◆ Text passage ◆
* * *

The challenge for these organisations is to maintain social distancing and high levels of hygiene within their kitchens and restaurant areas to ensure staff remain healthy. And that need is only going to increase as the UK emerges from lockdown and starts to return to the workplace and leisure outlets.
The key to this is shifting the focus from visual standards of cleanliness to hygiene standards. Pre-Coronavirus, kitchens, restaurants and almost all workplaces were focused on visual standards of cleanliness – did the space look clean? Was it free from dirt and debris? Did it provide a good first impression to visitors and employees? Was it a clean environment to prepare and eat food?
That needs to change towards an enhanced hygiene standard. This involves identifying all areas of a facility where the risk of contamination to building users is high – such as common areas, door handles, lifts and stairway railings, taps, dispensers and preparation areas used by several members of staff –and then cleaning them at a frequency that is appropriate to the area they are in. Focusing on how hygienic spaces are minimises the risk of contamination and ensures everyone remains healthy. It also demonstrates the employer’s Duty of Care to both its employees and customers.

* * *

Records excerpted from a collection

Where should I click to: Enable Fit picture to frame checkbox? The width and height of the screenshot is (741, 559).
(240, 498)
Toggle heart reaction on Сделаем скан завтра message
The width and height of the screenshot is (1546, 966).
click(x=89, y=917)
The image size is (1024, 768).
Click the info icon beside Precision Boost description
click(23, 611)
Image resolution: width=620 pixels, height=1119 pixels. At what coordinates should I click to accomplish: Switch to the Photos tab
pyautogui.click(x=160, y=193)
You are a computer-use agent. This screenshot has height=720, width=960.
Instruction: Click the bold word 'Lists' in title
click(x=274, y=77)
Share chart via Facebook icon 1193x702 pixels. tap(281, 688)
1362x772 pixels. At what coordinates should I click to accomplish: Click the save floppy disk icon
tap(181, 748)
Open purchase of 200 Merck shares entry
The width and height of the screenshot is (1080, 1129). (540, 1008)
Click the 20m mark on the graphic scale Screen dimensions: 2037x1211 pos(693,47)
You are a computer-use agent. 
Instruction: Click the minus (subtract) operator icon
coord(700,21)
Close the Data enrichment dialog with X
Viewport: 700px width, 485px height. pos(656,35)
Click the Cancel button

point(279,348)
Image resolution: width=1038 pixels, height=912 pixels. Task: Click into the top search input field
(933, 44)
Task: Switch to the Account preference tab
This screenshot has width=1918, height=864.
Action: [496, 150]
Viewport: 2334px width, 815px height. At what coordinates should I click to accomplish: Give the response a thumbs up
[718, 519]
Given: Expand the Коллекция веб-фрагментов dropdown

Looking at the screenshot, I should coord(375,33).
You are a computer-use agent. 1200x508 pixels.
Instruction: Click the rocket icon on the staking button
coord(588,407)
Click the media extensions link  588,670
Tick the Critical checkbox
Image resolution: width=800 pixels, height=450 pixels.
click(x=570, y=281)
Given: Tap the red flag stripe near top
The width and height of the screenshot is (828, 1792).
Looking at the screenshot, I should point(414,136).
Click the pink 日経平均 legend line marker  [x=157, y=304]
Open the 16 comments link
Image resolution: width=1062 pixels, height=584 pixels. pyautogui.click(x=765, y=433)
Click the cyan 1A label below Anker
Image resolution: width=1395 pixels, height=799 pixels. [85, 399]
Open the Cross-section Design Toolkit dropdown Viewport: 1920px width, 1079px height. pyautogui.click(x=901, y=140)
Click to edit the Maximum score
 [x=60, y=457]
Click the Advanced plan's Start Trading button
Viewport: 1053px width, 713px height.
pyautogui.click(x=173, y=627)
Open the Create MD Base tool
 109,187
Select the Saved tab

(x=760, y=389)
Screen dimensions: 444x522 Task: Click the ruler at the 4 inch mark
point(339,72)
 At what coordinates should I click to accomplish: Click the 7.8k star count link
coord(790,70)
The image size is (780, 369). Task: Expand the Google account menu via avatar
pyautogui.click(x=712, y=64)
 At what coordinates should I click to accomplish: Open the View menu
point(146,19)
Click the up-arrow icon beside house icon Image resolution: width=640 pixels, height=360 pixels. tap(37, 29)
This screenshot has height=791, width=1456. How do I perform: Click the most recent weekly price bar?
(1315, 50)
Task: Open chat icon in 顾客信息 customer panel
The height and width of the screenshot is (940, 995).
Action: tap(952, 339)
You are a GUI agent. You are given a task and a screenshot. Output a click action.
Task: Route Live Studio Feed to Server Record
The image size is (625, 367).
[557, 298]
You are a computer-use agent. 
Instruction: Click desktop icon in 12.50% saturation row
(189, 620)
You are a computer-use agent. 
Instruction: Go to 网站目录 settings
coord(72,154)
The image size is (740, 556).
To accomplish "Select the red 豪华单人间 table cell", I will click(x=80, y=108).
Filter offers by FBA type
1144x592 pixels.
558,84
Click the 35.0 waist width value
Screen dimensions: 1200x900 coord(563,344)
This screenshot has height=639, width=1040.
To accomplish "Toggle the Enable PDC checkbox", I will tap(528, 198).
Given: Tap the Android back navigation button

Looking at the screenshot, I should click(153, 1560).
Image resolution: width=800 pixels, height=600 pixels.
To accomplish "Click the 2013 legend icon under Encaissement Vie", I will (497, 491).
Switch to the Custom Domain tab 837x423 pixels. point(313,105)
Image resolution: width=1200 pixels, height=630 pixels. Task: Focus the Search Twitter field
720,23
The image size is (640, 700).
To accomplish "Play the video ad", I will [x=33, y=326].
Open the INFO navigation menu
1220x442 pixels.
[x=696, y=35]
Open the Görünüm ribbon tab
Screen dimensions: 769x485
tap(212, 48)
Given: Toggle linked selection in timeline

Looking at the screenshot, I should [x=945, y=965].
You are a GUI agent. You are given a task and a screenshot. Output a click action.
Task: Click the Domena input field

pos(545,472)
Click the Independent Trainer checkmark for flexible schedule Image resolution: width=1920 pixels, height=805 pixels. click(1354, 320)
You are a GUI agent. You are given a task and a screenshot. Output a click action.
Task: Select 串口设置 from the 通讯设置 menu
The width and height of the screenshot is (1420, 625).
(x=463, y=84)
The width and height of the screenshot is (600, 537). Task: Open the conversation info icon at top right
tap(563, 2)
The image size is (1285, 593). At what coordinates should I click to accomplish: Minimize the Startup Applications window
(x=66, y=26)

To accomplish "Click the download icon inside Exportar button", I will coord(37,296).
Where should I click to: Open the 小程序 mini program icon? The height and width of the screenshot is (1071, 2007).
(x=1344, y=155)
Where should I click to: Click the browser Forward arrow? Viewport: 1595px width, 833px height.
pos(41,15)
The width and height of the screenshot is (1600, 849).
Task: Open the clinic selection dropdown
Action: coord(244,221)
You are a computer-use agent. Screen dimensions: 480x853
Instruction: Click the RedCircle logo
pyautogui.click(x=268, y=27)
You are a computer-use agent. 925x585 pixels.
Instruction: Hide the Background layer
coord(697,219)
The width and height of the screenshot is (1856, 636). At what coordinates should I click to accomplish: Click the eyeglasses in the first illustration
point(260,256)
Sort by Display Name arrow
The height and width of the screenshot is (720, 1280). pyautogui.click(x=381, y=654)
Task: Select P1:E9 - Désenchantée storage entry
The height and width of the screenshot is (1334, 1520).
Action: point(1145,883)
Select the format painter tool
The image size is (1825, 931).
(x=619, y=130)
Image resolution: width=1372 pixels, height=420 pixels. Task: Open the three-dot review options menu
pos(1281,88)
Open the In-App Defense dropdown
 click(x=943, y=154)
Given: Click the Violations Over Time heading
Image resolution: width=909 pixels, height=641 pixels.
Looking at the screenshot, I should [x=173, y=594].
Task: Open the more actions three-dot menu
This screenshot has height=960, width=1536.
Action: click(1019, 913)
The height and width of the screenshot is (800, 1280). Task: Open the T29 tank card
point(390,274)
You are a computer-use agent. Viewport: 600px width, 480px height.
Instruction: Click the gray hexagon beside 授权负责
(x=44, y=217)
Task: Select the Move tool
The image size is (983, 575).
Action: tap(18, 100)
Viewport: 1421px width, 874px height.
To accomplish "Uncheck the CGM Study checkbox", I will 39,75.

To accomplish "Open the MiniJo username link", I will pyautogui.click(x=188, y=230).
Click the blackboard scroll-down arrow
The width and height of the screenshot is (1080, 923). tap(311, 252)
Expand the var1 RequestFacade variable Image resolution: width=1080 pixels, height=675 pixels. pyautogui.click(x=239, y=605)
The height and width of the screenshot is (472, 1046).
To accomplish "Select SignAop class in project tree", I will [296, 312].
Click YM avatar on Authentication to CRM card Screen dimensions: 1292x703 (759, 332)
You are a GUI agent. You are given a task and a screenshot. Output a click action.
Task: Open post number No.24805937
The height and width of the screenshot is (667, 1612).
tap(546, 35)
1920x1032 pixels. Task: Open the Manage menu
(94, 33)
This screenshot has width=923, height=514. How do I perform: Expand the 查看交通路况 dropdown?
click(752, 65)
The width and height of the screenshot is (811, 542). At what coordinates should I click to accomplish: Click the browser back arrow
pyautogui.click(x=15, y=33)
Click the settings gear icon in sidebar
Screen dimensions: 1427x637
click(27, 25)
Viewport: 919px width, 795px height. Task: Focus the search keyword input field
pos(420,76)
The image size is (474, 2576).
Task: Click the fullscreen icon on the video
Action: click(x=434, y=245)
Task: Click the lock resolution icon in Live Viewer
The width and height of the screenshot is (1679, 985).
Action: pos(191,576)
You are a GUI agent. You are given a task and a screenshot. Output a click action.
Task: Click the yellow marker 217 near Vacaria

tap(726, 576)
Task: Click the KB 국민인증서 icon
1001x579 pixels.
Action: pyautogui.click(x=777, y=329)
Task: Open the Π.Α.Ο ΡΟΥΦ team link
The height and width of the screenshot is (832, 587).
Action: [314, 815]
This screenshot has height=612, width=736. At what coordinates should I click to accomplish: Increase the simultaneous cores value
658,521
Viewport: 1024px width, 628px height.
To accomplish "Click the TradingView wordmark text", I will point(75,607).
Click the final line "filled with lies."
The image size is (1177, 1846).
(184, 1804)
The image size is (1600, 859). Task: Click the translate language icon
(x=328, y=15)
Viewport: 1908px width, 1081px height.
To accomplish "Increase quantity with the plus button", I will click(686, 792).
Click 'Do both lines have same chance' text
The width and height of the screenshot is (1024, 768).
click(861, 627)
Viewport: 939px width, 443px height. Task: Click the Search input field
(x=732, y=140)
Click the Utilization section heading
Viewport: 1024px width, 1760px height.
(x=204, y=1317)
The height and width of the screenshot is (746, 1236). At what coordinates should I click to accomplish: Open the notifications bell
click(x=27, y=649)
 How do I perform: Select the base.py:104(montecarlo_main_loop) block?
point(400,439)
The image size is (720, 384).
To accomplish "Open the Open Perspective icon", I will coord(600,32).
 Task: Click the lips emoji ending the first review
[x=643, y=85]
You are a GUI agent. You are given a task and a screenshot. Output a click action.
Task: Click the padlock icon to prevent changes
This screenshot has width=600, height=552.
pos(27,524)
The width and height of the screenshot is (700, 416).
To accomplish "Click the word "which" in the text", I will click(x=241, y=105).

* * *

◆ Prompt 1 ◆
Reproduce the workplace hygiene text between "The challenge for" and "and eat food?", inclusive.
◆ Prompt 2 ◆
Summarize the workplace hygiene text in two sentences.

◆ Written reply 1 ◆
The challenge for these organisations is to maintain social distancing and high levels of hygiene within their kitchens and restaurant areas to ensure staff remain healthy. And that need is only going to increase as the UK emerges from lockdown and starts to return to the workplace and leisure outlets.
The key to this is shifting the focus from visual standards of cleanliness to hygiene standards. Pre-Coronavirus, kitchens, restaurants and almost all workplaces were focused on visual standards of cleanliness – did the space look clean? Was it free from dirt and debris? Did it provide a good first impression to visitors and employees? Was it a clean environment to prepare and eat food?

◆ Written reply 2 ◆
Organizations need to maintain social distancing and high hygiene in their kitchens and restaurant areas to keep staff healthy, and that need will grow as the UK emerges from lockdown. This calls for shifting from visual standards of cleanliness to enhanced hygiene standards, which means identifying high-risk areas such as door handles, taps, and shared preparation areas and cleaning them at an appropriate frequency.